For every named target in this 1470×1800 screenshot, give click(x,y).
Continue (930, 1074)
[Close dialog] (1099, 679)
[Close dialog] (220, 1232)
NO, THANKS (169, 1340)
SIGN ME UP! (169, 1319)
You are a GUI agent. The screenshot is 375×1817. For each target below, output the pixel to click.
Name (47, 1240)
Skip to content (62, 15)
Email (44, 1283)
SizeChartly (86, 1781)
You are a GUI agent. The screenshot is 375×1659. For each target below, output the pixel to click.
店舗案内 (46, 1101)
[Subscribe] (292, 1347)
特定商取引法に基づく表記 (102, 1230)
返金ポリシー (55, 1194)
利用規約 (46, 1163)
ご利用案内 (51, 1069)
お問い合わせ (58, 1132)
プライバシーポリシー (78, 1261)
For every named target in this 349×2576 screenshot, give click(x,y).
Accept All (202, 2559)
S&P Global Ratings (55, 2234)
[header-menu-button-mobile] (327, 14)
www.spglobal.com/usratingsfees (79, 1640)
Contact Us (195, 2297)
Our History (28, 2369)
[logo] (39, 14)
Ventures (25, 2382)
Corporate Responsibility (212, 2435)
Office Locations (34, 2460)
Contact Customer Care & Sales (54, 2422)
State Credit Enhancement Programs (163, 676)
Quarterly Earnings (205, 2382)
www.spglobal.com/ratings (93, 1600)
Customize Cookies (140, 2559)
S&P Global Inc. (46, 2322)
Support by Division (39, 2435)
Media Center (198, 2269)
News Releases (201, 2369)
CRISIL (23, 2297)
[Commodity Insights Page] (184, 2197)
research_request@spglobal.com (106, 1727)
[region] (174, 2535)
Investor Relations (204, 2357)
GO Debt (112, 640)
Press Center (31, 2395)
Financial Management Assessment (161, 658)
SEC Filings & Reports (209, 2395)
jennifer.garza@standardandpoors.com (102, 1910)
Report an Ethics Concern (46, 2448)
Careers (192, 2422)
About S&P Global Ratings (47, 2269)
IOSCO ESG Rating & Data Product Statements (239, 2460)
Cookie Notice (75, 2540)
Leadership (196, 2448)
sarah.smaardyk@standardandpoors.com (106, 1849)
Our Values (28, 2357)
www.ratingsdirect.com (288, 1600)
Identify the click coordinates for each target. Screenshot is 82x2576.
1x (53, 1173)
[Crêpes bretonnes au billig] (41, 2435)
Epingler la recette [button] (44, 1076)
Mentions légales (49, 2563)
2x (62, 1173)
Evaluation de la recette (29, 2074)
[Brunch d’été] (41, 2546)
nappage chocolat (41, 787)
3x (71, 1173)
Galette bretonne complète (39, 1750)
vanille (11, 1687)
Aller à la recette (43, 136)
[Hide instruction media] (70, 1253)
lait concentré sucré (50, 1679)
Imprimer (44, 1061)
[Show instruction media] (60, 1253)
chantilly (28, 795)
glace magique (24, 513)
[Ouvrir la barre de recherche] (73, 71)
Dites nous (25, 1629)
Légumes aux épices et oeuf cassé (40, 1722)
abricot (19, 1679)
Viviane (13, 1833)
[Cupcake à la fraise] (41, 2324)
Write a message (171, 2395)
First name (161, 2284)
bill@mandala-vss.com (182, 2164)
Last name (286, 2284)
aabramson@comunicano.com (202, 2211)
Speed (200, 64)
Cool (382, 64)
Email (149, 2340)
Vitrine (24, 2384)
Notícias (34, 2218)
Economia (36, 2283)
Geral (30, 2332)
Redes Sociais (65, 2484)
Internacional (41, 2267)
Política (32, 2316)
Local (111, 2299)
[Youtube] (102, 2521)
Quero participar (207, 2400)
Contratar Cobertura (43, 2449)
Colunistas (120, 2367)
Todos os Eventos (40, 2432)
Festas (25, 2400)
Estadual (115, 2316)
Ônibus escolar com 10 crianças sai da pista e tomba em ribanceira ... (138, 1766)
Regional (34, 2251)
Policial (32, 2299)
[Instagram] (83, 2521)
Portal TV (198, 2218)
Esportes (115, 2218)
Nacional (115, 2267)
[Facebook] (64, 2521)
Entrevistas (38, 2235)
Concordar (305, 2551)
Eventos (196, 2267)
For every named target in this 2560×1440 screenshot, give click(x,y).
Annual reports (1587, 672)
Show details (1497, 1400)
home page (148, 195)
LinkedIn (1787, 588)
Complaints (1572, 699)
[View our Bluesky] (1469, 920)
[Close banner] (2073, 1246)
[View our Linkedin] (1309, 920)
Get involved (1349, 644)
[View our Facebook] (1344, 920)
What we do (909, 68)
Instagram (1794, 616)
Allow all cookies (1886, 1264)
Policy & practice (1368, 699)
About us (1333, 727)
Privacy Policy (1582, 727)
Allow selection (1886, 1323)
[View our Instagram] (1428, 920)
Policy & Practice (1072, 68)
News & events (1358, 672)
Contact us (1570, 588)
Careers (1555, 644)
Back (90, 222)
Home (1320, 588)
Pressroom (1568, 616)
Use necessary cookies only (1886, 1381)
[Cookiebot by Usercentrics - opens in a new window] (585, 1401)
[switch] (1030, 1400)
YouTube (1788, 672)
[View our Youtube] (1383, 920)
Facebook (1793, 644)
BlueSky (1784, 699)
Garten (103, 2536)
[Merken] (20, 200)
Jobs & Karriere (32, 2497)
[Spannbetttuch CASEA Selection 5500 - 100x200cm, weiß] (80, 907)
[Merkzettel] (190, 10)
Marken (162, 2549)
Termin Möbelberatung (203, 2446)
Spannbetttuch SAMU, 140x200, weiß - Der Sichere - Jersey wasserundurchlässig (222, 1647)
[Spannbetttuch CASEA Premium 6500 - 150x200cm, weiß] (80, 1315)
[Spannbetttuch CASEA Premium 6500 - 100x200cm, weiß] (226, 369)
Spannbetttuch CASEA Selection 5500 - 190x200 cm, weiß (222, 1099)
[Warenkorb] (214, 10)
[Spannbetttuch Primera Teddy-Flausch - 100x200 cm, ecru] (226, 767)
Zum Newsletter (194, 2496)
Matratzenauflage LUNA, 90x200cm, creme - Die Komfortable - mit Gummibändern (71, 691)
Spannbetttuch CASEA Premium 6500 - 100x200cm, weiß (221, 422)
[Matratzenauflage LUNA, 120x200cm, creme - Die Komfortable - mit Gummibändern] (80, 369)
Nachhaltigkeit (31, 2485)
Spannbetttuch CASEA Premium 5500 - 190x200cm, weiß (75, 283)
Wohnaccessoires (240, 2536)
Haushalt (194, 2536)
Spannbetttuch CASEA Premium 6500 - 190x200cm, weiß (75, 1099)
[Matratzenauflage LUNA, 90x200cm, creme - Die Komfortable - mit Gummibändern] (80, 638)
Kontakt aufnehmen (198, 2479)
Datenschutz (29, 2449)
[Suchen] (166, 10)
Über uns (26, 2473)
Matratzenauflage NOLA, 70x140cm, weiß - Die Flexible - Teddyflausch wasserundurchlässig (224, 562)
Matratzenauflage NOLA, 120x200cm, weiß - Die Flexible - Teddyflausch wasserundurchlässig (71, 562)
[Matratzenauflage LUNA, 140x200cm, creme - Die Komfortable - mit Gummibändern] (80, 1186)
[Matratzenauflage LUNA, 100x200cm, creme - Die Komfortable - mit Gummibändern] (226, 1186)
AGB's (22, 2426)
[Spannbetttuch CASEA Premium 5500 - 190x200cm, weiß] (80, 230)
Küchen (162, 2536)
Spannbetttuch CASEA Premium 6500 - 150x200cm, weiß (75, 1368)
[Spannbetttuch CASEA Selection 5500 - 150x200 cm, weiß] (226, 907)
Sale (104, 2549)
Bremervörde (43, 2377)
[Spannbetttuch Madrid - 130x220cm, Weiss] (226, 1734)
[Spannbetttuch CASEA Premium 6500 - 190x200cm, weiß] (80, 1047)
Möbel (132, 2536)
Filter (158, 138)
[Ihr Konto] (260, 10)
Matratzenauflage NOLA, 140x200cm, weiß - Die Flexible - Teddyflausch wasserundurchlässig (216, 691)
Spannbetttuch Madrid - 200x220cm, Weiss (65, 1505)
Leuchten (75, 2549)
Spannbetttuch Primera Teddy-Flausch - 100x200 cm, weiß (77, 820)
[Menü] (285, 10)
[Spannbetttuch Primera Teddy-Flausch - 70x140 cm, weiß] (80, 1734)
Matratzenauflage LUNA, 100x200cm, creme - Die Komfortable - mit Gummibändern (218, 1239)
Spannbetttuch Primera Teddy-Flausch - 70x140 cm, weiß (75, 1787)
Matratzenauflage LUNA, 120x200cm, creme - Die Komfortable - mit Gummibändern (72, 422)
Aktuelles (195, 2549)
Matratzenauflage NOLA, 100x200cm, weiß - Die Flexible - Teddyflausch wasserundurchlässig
★ ★ ★ ★ ★
[THE TASK]
Starting at the first line of the records, print each line exactly, stopping after the line that contains "店舗案内 (46, 1101)".

[PROBLEM SOLUTION]
For every named target in this 1470×1800 screenshot, give click(x,y).
Continue (930, 1074)
[Close dialog] (1099, 679)
[Close dialog] (220, 1232)
NO, THANKS (169, 1340)
SIGN ME UP! (169, 1319)
You are a GUI agent. The screenshot is 375×1817. For each target below, output the pixel to click.
Name (47, 1240)
Skip to content (62, 15)
Email (44, 1283)
SizeChartly (86, 1781)
You are a GUI agent. The screenshot is 375×1659. For each target below, output the pixel to click.
店舗案内 (46, 1101)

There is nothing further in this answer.